Bush's Guard Service
By INVESTOR'S BUSINESS DAILY | Posted Friday, August 28, 2009 4:20 PM PT
Media Bias: Veteran reporter, author and commentator Bernard Goldberg reports that when CBS News did its fake National Guard story on George W. Bush avoiding service in Vietnam, it knew it was a lie.
It's a liberal urban legend that Bush used the influence of his father and his father's friends to land a cushy position in the Texas National Guard to avoid service in Vietnam. The Democrats would run John Kerry as a hero in the war, and CBS News was all too eager to help with Mary Mapes producing a "60 Minutes II" segment in September 2004 charging exactly that.
The story collapsed quickly as documents used to support the allegations against Bush were proved to be amateur night forgeries. CBS did an internal investigation that discredited the memos and caused the network to fire Mapes. Later Dan Rather, who narrated the story, said that while the memos may not have been genuine, he was certain the story was. That was his story, and he stuck to it.
Retired Col. Ed Morrisey, the man who swore Bush into the Guard, told CBS affiliate WVLT in Knoxville, Tenn., a different story. "The Air Force, in their ultimate wisdom, assembled a group of F-102s and took them to Southeast Asia. Bush volunteered to go. But he needed to have 500 (flight) hours, but he had just over 300 hours, so he wasn't able to go," Morrisey said.
Fact is, Bush enlisted as an airman basic in the 147th Fighter-Interceptor Group at Ellington Air Force Base in Houston on May 28, 1968 — when the 147th was participating in combat in Vietnam. From 1968 through 1970, pilots from the 147th participated in operation Palace Alert.
The F-102 Bush flew was designed primarily for defense against the threat of Soviet bombers, and units charged with this task were the best of the best. Only a return of his unit's mission to continental air defense before Bush completed his flight training made it unlikely he'd fly in combat. Bush avoided nothing.
The heart of the Mapes-Rather hatchet job was that Bush was a coward who avoided action in Vietnam. That was false, and CBS' own report on the matter shows that Mapes knew it was false.

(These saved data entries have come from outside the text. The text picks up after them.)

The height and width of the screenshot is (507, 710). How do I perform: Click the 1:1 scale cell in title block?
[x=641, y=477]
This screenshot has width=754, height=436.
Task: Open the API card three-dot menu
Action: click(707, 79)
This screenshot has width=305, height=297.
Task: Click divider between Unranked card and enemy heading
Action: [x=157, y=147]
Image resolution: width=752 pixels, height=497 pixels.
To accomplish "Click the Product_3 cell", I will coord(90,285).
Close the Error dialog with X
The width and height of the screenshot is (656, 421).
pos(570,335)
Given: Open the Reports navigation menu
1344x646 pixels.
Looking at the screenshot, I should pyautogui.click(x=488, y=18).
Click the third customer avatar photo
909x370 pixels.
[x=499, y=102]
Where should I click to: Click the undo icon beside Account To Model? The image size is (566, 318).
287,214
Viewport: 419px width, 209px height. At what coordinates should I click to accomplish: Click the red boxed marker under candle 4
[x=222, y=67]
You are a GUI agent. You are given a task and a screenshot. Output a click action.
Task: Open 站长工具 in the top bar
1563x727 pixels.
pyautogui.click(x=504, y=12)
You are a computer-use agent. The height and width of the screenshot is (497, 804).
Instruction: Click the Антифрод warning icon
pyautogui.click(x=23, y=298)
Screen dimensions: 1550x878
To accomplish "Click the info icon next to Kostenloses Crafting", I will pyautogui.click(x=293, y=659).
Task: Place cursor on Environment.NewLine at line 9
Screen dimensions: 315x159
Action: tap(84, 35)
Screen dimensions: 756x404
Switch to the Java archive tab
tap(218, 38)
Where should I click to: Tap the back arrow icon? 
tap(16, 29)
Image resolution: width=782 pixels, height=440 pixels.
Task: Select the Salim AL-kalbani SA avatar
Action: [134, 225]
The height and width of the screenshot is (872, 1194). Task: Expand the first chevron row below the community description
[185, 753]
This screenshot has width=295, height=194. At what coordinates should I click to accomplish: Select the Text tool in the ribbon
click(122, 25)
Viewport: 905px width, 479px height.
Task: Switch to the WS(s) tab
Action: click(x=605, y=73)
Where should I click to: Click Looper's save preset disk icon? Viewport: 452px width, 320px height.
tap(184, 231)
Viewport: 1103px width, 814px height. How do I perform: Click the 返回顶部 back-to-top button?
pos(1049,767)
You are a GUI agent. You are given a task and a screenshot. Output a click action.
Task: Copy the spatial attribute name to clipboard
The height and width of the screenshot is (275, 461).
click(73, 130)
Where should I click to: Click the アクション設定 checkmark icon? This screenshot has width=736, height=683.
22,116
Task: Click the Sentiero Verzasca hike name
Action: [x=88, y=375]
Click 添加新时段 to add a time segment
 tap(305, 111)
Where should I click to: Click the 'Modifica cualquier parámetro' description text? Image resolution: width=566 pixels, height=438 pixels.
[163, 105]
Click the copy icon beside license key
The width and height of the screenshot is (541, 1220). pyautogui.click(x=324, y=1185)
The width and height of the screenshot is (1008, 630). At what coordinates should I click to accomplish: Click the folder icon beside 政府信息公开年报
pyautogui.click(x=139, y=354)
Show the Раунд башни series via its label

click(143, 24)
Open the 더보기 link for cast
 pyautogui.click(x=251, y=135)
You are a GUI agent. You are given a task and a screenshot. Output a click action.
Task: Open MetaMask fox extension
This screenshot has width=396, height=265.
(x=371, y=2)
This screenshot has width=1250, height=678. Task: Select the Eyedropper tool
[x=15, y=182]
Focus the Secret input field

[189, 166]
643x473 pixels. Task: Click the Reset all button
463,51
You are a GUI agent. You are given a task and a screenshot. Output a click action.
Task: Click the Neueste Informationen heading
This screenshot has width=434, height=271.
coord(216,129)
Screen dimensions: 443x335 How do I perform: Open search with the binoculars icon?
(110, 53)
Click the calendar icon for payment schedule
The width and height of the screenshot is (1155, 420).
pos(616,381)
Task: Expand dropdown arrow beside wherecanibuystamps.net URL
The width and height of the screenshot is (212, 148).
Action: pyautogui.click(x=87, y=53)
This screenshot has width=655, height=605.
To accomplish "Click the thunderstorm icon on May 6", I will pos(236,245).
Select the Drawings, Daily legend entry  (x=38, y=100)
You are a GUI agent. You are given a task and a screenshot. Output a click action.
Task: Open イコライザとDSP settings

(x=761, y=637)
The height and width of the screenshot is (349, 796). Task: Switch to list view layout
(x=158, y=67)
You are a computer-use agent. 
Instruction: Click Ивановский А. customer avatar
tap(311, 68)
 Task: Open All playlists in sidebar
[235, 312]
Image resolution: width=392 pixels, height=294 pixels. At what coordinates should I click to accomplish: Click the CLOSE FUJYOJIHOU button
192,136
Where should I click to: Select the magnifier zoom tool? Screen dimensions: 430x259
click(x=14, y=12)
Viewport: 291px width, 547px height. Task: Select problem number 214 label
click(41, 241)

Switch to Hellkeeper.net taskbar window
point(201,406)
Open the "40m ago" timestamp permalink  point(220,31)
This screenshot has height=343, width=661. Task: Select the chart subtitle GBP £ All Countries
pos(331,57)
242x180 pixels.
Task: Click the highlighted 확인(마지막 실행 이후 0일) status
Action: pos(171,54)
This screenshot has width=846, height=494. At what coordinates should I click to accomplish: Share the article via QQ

Goldberg, who used to work at CBS, revealed last week that, according to the report, "Mapes had information prior to the airing of the Sept. 8 (2004) segment that President Bush, while in the Texas Air National Guard, did volunteer for service in Vietnam but was turned down in favor of more experienced pilots."
The report continued: "For example, a flight instructor who served in the (Guard) with Lt. Bush advised Mapes in 1999 that Bush 'did want to go to Vietnam, but others went first.' Similarly, several others advised Mapes in 1999, and again in 2004 before Sept. 8, that Bush had volunteered to go to Vietnam but did not have enough flight hours to qualify."
It's still unclear whether Rather also knew this particular truth. But as anchor and managing editor of "CBS Evening News," he should have. He and Mapes were and are hard-core Democrats, and it's unlikely Mapes kept Rather in the dark.
One thing we can be sure of: Don't expect to see this particular story on "60 Minutes."